[Available records]

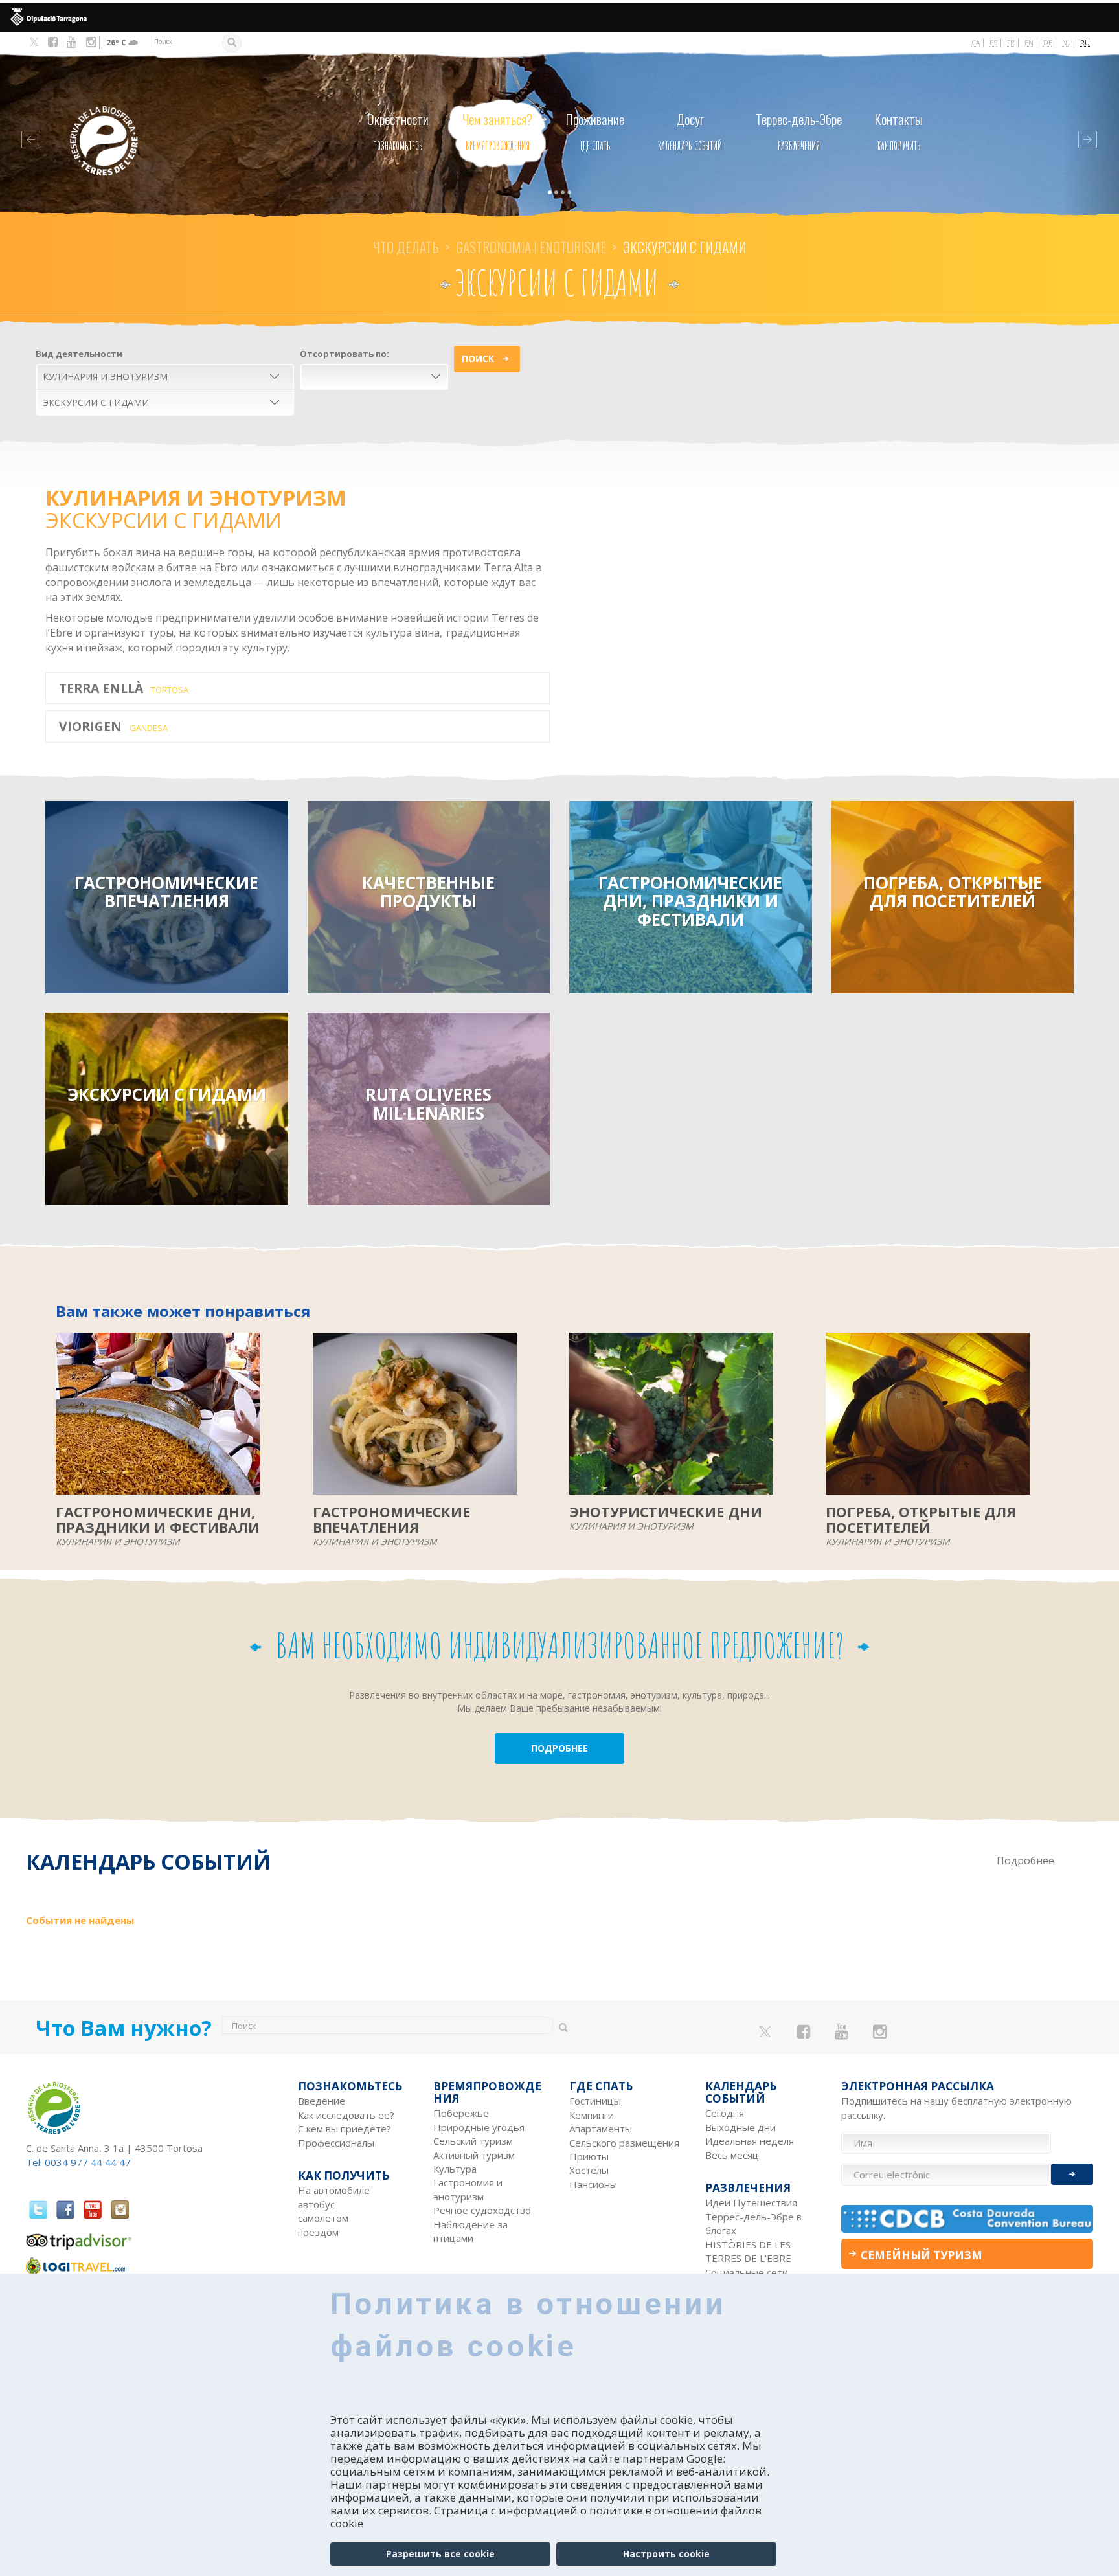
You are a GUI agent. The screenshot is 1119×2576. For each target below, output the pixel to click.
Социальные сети (746, 2272)
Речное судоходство (482, 2210)
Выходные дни (740, 2127)
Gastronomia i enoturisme (531, 246)
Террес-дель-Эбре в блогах (753, 2223)
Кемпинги (591, 2114)
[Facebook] (53, 42)
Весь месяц (732, 2155)
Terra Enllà (123, 688)
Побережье (461, 2113)
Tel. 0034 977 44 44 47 (78, 2162)
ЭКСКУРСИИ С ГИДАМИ (166, 1094)
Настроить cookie (666, 2554)
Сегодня (724, 2113)
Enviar (1072, 2174)
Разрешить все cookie (440, 2554)
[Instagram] (91, 42)
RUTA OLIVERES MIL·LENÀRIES (428, 1104)
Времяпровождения (497, 131)
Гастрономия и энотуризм (468, 2189)
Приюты (589, 2156)
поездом (318, 2232)
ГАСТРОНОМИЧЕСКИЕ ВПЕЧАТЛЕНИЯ (166, 892)
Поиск (478, 358)
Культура (455, 2168)
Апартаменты (600, 2128)
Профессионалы (336, 2142)
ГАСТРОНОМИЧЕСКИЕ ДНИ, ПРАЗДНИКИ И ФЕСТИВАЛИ (690, 901)
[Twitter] (34, 43)
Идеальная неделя (749, 2140)
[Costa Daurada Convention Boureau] (967, 2219)
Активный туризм (474, 2155)
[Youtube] (71, 42)
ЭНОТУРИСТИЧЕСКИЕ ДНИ (665, 1512)
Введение (321, 2100)
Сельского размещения (624, 2142)
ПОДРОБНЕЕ (559, 1748)
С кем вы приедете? (344, 2128)
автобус (316, 2204)
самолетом (323, 2217)
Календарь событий (690, 131)
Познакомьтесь (398, 131)
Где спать (595, 131)
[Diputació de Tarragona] (559, 17)
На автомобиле (334, 2190)
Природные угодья (479, 2127)
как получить (899, 131)
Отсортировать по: (344, 353)
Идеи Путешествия (751, 2202)
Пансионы (593, 2184)
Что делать (406, 246)
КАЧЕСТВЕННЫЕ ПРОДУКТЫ (428, 892)
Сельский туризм (473, 2140)
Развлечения (799, 131)
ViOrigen (113, 726)
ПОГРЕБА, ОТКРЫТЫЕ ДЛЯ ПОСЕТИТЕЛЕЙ (952, 892)
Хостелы (589, 2170)
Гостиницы (595, 2100)
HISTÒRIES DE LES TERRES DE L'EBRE (748, 2251)
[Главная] (130, 121)
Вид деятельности (79, 353)
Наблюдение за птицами (470, 2231)
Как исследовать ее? (346, 2114)
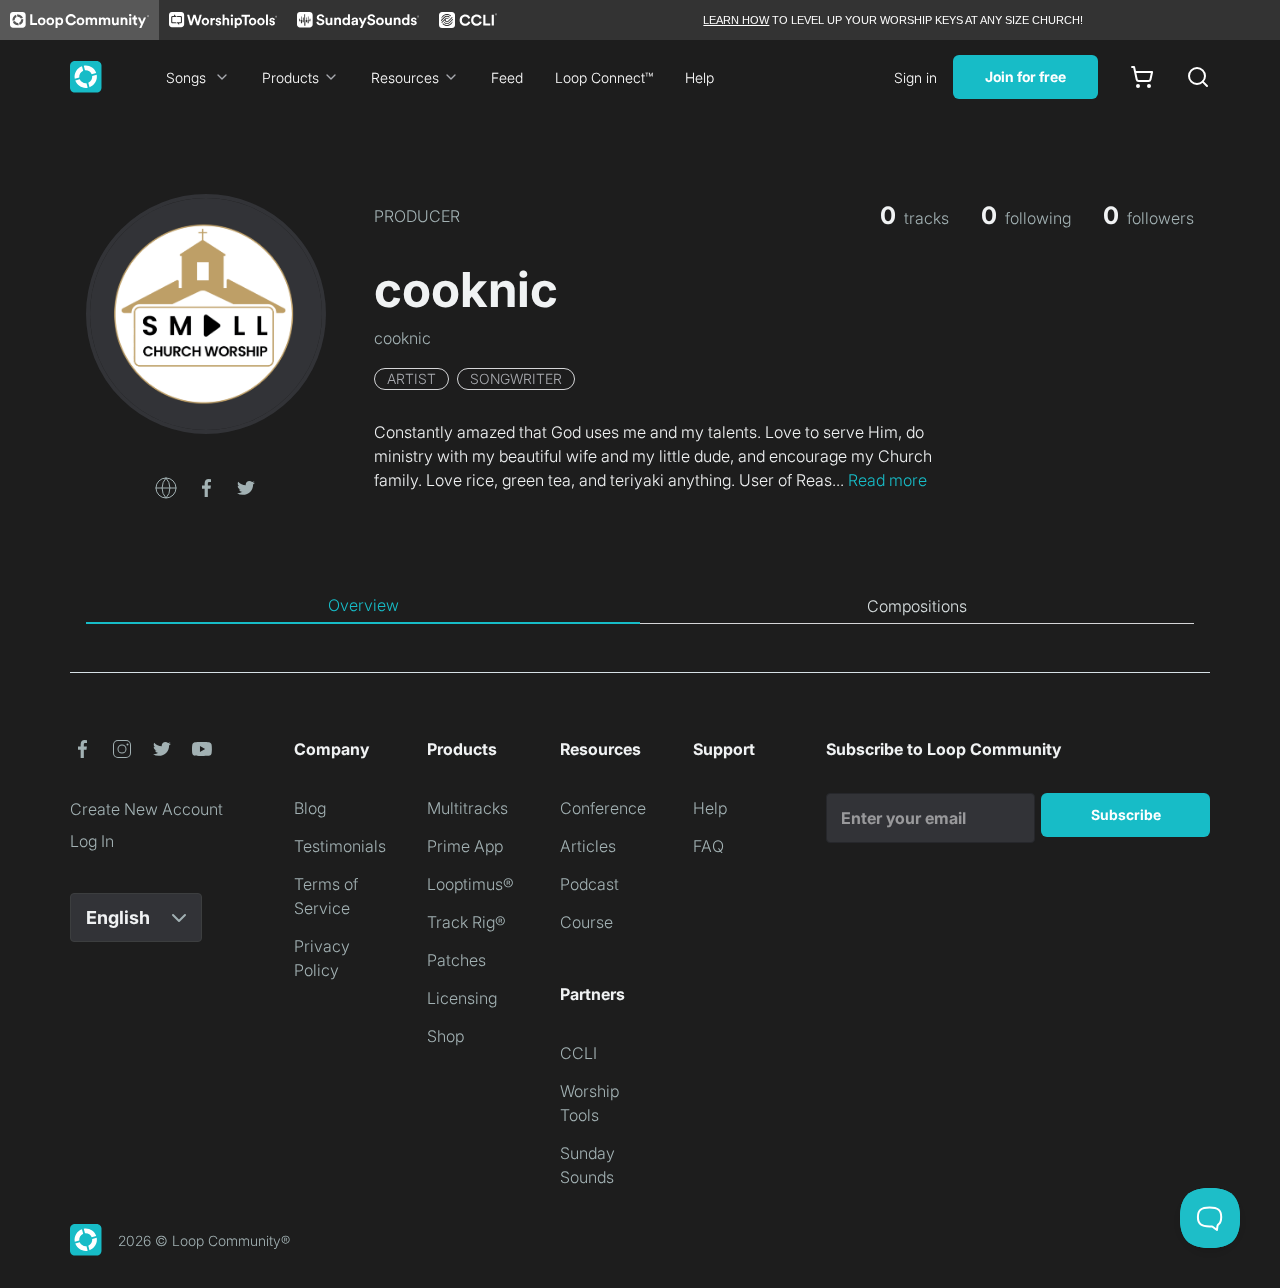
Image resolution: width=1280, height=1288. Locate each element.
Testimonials (340, 846)
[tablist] (640, 606)
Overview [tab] (363, 605)
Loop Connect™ (604, 77)
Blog (310, 808)
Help (699, 77)
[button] (166, 486)
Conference (603, 808)
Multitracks (467, 808)
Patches (456, 960)
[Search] (1198, 77)
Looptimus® (470, 884)
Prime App (465, 846)
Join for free (1025, 76)
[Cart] (1142, 77)
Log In (92, 841)
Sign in (915, 77)
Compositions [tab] (917, 606)
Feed (507, 77)
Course (586, 922)
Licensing (462, 998)
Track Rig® (466, 922)
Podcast (589, 884)
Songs (186, 77)
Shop (445, 1036)
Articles (588, 846)
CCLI (578, 1053)
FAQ (708, 846)
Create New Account (146, 809)
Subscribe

[/Available records]

--- The problem ---
Pictures aside, retype the entries above exactly as they are.

--- Result of this task ---
You are a GUI agent. The screenshot is 1119×2576. For each target below, output the pixel to click.
Социальные сети (746, 2272)
Речное судоходство (482, 2210)
Выходные дни (740, 2127)
Gastronomia i enoturisme (531, 246)
Террес-дель-Эбре в блогах (753, 2223)
Кемпинги (591, 2114)
[Facebook] (53, 42)
Весь месяц (732, 2155)
Terra Enllà (123, 688)
Побережье (461, 2113)
Tel. 0034 977 44 44 47 (78, 2162)
ЭКСКУРСИИ С ГИДАМИ (166, 1094)
Настроить cookie (666, 2554)
Сегодня (724, 2113)
Enviar (1072, 2174)
Разрешить все cookie (440, 2554)
[Instagram] (91, 42)
RUTA OLIVERES MIL·LENÀRIES (428, 1104)
Времяпровождения (497, 131)
Гастрономия и энотуризм (468, 2189)
Приюты (589, 2156)
поездом (318, 2232)
ГАСТРОНОМИЧЕСКИЕ ВПЕЧАТЛЕНИЯ (166, 892)
Поиск (478, 358)
Культура (455, 2168)
Апартаменты (600, 2128)
Профессионалы (336, 2142)
ГАСТРОНОМИЧЕСКИЕ ДНИ, ПРАЗДНИКИ И ФЕСТИВАЛИ (690, 901)
[Twitter] (34, 43)
Идеальная неделя (749, 2140)
[Costa Daurada Convention Boureau] (967, 2219)
Активный туризм (474, 2155)
[Youtube] (71, 42)
ЭНОТУРИСТИЧЕСКИЕ ДНИ (665, 1512)
Введение (321, 2100)
Сельского размещения (624, 2142)
ПОДРОБНЕЕ (559, 1748)
С кем вы приедете? (344, 2128)
автобус (316, 2204)
самолетом (323, 2217)
Календарь событий (690, 131)
Познакомьтесь (398, 131)
Где спать (595, 131)
[Diputació de Tarragona] (559, 17)
На автомобиле (334, 2190)
Природные угодья (479, 2127)
как получить (899, 131)
Отсортировать по: (344, 353)
Идеи Путешествия (751, 2202)
Пансионы (593, 2184)
Что делать (406, 246)
КАЧЕСТВЕННЫЕ ПРОДУКТЫ (428, 892)
Сельский туризм (473, 2140)
Развлечения (799, 131)
ViOrigen (113, 726)
ПОГРЕБА, ОТКРЫТЫЕ ДЛЯ ПОСЕТИТЕЛЕЙ (952, 892)
Хостелы (589, 2170)
Гостиницы (595, 2100)
HISTÒRIES DE LES TERRES DE L'EBRE (748, 2251)
[Главная] (130, 121)
Вид деятельности (79, 353)
Наблюдение за птицами (470, 2231)
Как исследовать ее? (346, 2114)
Image resolution: width=1280, height=1288. Locate each element.
Testimonials (340, 846)
[tablist] (640, 606)
Overview [tab] (363, 605)
Loop Connect™ (604, 77)
Blog (310, 808)
Help (699, 77)
[button] (166, 486)
Conference (603, 808)
Multitracks (467, 808)
Patches (456, 960)
[Search] (1198, 77)
Looptimus® (470, 884)
Prime App (465, 846)
Join for free (1025, 76)
[Cart] (1142, 77)
Log In (92, 841)
Sign in (915, 77)
Compositions [tab] (917, 606)
Feed (507, 77)
Course (586, 922)
Licensing (462, 998)
Track Rig® (466, 922)
Podcast (589, 884)
Songs (186, 77)
Shop (445, 1036)
Articles (588, 846)
CCLI (578, 1053)
FAQ (708, 846)
Create New Account (146, 809)
Subscribe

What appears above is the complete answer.